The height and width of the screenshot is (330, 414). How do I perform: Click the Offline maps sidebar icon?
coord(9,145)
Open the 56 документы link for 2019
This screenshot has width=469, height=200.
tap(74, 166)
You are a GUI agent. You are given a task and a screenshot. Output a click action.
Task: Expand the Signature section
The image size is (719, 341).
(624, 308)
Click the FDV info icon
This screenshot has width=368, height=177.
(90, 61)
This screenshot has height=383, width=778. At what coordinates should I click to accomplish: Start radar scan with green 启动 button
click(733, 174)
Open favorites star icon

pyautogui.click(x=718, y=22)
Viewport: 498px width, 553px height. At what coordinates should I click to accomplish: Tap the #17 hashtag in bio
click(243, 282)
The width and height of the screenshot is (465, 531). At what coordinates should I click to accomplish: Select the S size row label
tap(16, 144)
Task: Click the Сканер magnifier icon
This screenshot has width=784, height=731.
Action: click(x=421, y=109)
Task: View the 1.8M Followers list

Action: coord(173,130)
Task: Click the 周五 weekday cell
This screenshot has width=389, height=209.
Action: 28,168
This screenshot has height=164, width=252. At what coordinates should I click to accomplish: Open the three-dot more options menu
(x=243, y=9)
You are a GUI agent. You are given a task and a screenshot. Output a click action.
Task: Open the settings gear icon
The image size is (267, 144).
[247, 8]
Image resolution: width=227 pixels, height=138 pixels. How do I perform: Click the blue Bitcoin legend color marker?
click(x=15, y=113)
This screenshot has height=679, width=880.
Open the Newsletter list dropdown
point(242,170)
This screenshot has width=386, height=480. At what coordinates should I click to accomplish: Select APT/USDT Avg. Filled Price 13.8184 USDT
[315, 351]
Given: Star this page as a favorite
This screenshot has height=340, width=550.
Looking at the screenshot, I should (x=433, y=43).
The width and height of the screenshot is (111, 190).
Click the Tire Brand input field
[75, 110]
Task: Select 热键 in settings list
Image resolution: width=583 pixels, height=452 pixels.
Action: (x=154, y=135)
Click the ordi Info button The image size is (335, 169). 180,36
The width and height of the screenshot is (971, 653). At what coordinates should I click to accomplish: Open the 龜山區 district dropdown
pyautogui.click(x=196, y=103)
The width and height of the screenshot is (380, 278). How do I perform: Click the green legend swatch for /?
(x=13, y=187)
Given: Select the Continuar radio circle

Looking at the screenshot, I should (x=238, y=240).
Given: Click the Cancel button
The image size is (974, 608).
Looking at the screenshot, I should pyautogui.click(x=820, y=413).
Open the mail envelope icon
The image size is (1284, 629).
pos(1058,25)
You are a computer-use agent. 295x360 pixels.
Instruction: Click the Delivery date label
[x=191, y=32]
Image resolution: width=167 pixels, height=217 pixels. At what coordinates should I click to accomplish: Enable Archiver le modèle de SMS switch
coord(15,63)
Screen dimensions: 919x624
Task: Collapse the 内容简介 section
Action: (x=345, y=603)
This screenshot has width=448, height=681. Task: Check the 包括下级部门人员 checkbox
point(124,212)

+--

Activity
For this exercise, give every entry again exactly as it appears.

Expected answer
The height and width of the screenshot is (330, 414). How do I perform: Click the Offline maps sidebar icon?
coord(9,145)
Open the 56 документы link for 2019
This screenshot has width=469, height=200.
tap(74, 166)
You are a GUI agent. You are given a task and a screenshot. Output a click action.
Task: Expand the Signature section
The image size is (719, 341).
(624, 308)
Click the FDV info icon
This screenshot has width=368, height=177.
(90, 61)
This screenshot has height=383, width=778. At what coordinates should I click to accomplish: Start radar scan with green 启动 button
click(733, 174)
Open favorites star icon

pyautogui.click(x=718, y=22)
Viewport: 498px width, 553px height. At what coordinates should I click to accomplish: Tap the #17 hashtag in bio
click(243, 282)
The width and height of the screenshot is (465, 531). At what coordinates should I click to accomplish: Select the S size row label
tap(16, 144)
Task: Click the Сканер magnifier icon
This screenshot has width=784, height=731.
Action: click(x=421, y=109)
Task: View the 1.8M Followers list

Action: coord(173,130)
Task: Click the 周五 weekday cell
This screenshot has width=389, height=209.
Action: 28,168
This screenshot has height=164, width=252. At what coordinates should I click to accomplish: Open the three-dot more options menu
(x=243, y=9)
You are a GUI agent. You are given a task and a screenshot. Output a click action.
Task: Open the settings gear icon
The image size is (267, 144).
[247, 8]
Image resolution: width=227 pixels, height=138 pixels. How do I perform: Click the blue Bitcoin legend color marker?
click(x=15, y=113)
This screenshot has height=679, width=880.
Open the Newsletter list dropdown
point(242,170)
This screenshot has width=386, height=480. At what coordinates should I click to accomplish: Select APT/USDT Avg. Filled Price 13.8184 USDT
[315, 351]
Given: Star this page as a favorite
This screenshot has height=340, width=550.
Looking at the screenshot, I should (x=433, y=43).
The width and height of the screenshot is (111, 190).
Click the Tire Brand input field
[75, 110]
Task: Select 热键 in settings list
Image resolution: width=583 pixels, height=452 pixels.
Action: (x=154, y=135)
Click the ordi Info button The image size is (335, 169). 180,36
The width and height of the screenshot is (971, 653). At what coordinates should I click to accomplish: Open the 龜山區 district dropdown
pyautogui.click(x=196, y=103)
The width and height of the screenshot is (380, 278). How do I perform: Click the green legend swatch for /?
(x=13, y=187)
Given: Select the Continuar radio circle

Looking at the screenshot, I should (x=238, y=240).
Given: Click the Cancel button
The image size is (974, 608).
Looking at the screenshot, I should pyautogui.click(x=820, y=413).
Open the mail envelope icon
The image size is (1284, 629).
pos(1058,25)
You are a computer-use agent. 295x360 pixels.
Instruction: Click the Delivery date label
[x=191, y=32]
Image resolution: width=167 pixels, height=217 pixels. At what coordinates should I click to accomplish: Enable Archiver le modèle de SMS switch
coord(15,63)
Screen dimensions: 919x624
Task: Collapse the 内容简介 section
Action: (x=345, y=603)
This screenshot has width=448, height=681. Task: Check the 包括下级部门人员 checkbox
point(124,212)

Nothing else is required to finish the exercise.